Records from a data collection
# # # # # # #

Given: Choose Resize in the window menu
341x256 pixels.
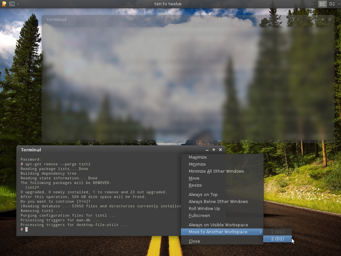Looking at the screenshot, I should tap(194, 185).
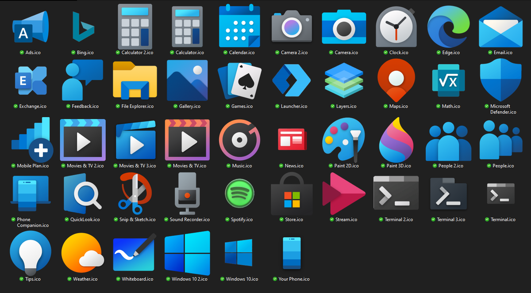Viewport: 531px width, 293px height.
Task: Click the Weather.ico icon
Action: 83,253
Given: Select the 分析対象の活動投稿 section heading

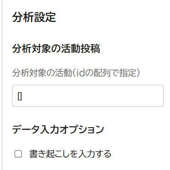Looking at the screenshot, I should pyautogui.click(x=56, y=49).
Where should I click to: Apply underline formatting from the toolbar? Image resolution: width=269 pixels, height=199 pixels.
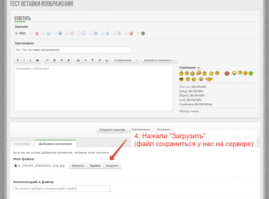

# # # # # # #

→ ABOUT THIS TASK
Without including any picture, retype the entries exactly.

→ REPLY
Given: Choose Resize in the window menu
341x256 pixels.
Looking at the screenshot, I should tap(194, 185).
Viewport: 531px width, 293px height.
Task: Click the Weather.ico icon
Action: 83,253
Given: Select the 分析対象の活動投稿 section heading

Looking at the screenshot, I should pyautogui.click(x=56, y=49).
Where should I click to: Apply underline formatting from the toolbar? Image resolution: width=269 pixels, height=199 pixels.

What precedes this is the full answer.